Supplied data:
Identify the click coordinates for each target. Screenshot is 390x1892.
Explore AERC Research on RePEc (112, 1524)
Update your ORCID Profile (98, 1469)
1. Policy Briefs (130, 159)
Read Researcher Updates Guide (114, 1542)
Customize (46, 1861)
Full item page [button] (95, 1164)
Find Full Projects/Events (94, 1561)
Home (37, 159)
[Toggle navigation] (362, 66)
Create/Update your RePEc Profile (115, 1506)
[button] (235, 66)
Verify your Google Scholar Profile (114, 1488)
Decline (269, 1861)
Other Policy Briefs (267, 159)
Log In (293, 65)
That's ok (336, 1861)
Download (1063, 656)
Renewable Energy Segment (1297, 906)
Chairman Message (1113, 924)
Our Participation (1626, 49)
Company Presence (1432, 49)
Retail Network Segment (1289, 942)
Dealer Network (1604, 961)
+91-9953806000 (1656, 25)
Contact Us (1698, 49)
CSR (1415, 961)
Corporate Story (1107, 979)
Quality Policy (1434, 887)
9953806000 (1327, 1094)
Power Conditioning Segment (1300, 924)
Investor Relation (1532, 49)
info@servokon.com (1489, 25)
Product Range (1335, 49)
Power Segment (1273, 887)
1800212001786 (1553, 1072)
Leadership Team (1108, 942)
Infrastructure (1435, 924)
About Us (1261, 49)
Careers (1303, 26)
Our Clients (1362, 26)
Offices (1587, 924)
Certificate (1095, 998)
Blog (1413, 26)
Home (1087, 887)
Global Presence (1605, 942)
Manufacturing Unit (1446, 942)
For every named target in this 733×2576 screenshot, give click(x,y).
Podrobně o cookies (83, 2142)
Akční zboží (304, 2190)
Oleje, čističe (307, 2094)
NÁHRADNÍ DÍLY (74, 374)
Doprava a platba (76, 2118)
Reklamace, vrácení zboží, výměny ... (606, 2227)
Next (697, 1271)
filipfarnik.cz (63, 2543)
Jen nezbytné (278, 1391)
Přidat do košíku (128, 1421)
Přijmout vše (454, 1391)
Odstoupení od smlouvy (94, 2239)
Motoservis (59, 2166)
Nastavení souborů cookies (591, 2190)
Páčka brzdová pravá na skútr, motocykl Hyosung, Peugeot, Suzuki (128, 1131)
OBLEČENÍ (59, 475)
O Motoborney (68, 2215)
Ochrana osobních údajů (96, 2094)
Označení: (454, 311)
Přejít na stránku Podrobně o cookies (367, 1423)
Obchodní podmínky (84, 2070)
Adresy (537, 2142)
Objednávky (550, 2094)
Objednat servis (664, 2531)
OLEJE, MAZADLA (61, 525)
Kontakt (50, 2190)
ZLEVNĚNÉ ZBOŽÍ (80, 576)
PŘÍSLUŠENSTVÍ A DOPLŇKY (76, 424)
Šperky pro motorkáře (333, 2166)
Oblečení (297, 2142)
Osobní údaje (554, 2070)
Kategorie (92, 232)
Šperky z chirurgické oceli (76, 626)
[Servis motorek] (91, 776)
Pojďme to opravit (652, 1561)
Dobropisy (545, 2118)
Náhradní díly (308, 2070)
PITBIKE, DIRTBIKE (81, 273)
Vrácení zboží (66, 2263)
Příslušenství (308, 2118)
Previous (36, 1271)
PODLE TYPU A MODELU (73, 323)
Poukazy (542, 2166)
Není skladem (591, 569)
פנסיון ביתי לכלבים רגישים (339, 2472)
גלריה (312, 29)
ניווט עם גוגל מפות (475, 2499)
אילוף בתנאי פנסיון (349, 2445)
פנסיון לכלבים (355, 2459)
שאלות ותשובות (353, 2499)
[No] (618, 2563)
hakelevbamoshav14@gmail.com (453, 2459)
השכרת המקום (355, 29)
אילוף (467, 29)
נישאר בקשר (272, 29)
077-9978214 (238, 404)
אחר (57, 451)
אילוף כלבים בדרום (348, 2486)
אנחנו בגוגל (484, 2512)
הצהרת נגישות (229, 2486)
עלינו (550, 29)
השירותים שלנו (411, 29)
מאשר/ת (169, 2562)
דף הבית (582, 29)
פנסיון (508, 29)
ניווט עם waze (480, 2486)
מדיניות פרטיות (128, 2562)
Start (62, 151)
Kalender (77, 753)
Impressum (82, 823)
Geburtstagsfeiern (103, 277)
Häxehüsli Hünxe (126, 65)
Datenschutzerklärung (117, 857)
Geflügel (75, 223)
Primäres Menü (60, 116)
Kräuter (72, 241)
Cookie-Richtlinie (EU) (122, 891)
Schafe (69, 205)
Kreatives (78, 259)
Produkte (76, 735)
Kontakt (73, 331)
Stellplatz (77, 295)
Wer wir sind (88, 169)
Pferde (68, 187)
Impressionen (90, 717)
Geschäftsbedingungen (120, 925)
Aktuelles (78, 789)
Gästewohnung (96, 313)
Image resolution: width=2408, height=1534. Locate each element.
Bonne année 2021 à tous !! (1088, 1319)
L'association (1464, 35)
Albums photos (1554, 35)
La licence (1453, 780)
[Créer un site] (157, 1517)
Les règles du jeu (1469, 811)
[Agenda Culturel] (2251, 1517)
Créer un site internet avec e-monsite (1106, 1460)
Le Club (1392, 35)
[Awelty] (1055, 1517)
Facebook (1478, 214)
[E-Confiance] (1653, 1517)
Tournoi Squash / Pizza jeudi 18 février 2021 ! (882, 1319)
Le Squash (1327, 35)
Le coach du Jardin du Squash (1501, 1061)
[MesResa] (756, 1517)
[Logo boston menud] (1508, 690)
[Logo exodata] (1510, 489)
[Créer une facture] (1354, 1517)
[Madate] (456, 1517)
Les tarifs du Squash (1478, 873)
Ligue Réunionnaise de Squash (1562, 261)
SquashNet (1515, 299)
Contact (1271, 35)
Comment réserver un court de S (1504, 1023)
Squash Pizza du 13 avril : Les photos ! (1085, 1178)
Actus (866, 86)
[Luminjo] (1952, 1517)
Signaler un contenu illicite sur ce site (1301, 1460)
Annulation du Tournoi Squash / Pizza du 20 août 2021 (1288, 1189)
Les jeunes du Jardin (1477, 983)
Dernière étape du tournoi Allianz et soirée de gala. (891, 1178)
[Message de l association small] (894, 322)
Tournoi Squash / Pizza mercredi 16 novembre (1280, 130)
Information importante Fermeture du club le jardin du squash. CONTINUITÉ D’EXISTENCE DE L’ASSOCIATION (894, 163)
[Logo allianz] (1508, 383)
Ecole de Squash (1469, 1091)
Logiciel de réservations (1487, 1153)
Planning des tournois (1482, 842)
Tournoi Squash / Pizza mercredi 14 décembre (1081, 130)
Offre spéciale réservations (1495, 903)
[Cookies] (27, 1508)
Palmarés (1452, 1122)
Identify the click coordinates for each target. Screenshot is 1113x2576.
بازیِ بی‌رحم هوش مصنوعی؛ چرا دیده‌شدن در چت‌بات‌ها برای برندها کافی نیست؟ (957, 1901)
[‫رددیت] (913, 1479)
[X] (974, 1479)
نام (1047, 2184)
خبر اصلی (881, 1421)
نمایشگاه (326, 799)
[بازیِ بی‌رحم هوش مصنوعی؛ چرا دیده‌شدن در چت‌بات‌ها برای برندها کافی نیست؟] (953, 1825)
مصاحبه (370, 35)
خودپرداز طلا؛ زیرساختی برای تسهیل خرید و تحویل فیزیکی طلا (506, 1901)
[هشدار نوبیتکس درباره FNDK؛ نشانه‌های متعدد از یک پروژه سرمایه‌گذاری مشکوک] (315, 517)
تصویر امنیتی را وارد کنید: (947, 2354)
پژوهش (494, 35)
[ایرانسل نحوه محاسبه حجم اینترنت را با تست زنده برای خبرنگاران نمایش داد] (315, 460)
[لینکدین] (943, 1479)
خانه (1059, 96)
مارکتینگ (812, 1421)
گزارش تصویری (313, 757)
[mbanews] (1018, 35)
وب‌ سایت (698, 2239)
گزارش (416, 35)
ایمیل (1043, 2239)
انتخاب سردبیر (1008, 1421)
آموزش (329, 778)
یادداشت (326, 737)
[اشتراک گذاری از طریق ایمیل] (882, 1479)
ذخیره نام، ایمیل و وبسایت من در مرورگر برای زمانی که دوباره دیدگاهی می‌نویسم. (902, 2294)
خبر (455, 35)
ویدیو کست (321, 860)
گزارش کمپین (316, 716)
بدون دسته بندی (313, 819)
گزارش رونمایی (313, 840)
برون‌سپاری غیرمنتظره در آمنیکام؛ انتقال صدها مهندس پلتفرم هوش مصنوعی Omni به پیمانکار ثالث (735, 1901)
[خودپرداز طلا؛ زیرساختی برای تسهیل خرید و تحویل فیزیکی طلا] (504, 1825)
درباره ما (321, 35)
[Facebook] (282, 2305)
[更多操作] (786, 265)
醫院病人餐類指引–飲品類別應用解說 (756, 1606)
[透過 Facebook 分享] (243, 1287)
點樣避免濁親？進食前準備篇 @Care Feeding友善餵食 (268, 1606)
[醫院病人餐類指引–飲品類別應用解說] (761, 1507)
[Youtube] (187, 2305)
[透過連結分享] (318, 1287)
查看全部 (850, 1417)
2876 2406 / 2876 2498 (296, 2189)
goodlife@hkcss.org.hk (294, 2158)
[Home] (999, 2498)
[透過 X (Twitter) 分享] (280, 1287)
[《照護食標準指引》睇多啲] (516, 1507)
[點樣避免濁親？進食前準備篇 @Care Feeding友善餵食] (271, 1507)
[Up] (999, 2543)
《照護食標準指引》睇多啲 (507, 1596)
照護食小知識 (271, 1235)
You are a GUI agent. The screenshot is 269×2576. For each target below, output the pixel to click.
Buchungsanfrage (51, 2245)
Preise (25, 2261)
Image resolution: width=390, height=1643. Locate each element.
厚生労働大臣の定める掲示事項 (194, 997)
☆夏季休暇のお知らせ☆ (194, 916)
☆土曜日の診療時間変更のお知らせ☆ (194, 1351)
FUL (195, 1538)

Instructions to follow:
Within the material, how many lines hold "کافی"? Say only the number.

Task solution:
2